A set of frameworks for creating the AI/ML building blocks for low-resource languages.
This experimental initiative by O Foundation aims to understand and document the challenges many low-resourced language speakers face. We implemented the initiative in August-September 2021 as a part of the MozFest Trustworthy AI Working Groups program, a cohort by the Mozilla Foundation around building trustworthy AI.
AI and ML affect everybody, whether or not they get to participate in building the massive datasets that drive AI/ML research and development. However, historically-oppressed communities, including but not limited to Black, ethnolinguistic minority communities, and poor-income communities all around the world, Dalit-Bahujan-Adivasi communities in South Asia, often have very little say about the data that is collected to build AI/ML models. Those in the research/solution-building side of the equation do not often have interest, know-how, or resource.

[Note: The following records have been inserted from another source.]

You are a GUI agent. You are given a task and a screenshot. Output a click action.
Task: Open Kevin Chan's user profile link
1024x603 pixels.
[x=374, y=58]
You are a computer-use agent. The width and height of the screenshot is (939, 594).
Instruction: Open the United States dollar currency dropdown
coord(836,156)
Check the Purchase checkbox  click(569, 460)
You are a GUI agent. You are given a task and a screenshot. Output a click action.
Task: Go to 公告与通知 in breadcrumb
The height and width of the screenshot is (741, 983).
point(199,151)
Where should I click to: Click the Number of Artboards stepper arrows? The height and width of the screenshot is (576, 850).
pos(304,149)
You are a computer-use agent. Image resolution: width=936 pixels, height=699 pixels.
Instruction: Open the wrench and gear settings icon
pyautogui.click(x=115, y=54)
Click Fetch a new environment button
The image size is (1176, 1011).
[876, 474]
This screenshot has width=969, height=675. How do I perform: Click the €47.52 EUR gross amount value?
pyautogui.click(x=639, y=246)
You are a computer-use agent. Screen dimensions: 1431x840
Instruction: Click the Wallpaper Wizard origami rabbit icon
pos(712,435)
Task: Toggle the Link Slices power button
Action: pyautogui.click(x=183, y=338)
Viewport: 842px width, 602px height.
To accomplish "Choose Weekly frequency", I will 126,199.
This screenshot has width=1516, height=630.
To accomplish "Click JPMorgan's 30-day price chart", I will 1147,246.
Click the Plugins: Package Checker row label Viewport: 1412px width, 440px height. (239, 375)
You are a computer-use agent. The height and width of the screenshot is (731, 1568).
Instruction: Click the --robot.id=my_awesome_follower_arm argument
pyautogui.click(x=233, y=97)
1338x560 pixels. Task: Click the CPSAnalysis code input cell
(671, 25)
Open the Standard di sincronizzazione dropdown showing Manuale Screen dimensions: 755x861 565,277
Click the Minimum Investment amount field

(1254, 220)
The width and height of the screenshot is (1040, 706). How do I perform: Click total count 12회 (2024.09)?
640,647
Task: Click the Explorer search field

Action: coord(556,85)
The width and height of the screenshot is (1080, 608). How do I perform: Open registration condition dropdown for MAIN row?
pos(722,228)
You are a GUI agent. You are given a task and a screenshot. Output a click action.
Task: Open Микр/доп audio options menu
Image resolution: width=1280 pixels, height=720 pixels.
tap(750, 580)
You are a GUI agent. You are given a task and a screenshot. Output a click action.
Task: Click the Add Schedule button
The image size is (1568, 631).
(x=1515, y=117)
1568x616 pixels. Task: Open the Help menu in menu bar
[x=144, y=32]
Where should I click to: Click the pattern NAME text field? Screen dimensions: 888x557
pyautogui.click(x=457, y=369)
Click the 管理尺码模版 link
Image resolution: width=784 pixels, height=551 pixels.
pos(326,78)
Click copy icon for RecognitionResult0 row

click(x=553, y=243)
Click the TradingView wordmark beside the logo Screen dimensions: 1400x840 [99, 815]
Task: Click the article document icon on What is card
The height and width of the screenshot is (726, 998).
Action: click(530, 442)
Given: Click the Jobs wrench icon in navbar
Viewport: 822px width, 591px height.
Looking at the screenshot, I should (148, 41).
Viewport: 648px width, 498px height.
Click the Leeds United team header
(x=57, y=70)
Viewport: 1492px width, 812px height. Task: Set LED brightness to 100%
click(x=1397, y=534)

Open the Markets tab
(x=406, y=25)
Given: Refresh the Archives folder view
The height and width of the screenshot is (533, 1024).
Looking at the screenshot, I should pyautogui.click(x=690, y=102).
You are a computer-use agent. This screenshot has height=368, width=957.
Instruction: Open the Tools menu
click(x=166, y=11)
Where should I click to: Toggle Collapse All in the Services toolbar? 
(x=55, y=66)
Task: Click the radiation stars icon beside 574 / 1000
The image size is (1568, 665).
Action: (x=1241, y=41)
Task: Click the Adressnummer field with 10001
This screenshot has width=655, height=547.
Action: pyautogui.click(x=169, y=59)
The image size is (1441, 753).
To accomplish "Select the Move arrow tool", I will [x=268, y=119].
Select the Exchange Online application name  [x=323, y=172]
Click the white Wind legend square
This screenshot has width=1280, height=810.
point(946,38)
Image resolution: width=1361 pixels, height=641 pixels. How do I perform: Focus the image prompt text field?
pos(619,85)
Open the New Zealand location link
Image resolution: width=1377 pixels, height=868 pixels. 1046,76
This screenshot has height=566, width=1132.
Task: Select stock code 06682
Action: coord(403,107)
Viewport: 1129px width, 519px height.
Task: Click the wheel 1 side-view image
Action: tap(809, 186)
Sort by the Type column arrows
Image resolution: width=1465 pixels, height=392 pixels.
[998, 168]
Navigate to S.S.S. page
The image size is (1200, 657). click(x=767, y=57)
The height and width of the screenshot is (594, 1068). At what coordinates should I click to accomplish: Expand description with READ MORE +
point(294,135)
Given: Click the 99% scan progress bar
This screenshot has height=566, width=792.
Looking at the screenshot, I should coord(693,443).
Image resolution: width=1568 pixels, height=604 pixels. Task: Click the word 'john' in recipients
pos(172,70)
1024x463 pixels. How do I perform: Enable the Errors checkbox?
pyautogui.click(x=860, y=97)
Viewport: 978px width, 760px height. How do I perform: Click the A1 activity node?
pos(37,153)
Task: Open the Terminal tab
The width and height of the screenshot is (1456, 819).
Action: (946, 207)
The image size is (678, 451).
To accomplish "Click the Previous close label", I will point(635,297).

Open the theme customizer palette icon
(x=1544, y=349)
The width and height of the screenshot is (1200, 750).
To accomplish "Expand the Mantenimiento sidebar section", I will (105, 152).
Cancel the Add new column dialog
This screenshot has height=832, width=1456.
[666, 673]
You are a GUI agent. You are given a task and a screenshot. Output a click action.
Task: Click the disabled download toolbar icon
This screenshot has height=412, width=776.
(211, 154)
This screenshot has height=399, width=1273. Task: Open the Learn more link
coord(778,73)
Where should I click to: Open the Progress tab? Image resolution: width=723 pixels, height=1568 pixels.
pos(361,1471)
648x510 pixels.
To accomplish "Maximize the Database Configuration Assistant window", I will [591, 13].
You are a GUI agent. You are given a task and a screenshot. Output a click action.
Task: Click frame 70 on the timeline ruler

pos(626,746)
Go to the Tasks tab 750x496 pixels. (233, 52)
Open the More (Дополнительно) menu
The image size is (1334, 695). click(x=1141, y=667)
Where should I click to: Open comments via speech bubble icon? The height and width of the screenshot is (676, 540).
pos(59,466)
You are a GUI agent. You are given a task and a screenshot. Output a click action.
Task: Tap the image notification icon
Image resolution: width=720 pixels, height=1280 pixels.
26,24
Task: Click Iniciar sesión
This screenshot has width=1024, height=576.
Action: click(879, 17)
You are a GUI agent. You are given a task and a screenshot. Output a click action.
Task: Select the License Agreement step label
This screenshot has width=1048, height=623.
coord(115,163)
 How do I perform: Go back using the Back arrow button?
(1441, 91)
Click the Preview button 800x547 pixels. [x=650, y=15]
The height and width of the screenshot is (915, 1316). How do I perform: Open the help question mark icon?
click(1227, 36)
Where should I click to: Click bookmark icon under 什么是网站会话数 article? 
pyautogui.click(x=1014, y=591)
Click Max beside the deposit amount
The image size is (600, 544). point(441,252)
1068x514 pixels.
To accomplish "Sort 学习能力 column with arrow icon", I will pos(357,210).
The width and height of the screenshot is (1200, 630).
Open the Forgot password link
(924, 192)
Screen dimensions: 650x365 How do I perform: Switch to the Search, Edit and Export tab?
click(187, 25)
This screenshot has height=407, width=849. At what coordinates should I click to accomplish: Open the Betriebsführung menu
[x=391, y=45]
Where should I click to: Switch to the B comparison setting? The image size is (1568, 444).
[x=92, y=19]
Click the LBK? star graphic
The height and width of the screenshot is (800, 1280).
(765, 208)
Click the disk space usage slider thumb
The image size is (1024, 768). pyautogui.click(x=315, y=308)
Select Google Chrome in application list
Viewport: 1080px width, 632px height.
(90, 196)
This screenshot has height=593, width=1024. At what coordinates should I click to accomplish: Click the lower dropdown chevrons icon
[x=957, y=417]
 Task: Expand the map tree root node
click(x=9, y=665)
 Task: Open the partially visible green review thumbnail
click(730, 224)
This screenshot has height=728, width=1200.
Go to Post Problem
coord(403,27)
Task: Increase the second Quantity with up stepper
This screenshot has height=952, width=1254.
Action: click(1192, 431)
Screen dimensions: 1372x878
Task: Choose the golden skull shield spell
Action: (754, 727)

Our initial goal during the Working Group program was to study a few existing platforms by open-auditing. By looking at our findings from the audits, we planned to create a set of frameworks so others can identify the sociolinguistic and other anthropological gaps critical to people and data. Our understanding of digital biases is influenced by a wide range of feminist literature, particularly that of collectives such as WhoseKnowledge? and Equality Labs. Two studies inspired our approach: a seminal paper titled "Datasheets for datasets" (Gebru et al. 2021), focusing on identifying gaps and biases in datasets, and our research on the monetization of web content in two Adivasi languages of India (Ho and Santali). During this process, we asked ourselves, "how could speakers of low-resource languages audit a platform based on their socioeconomic context?".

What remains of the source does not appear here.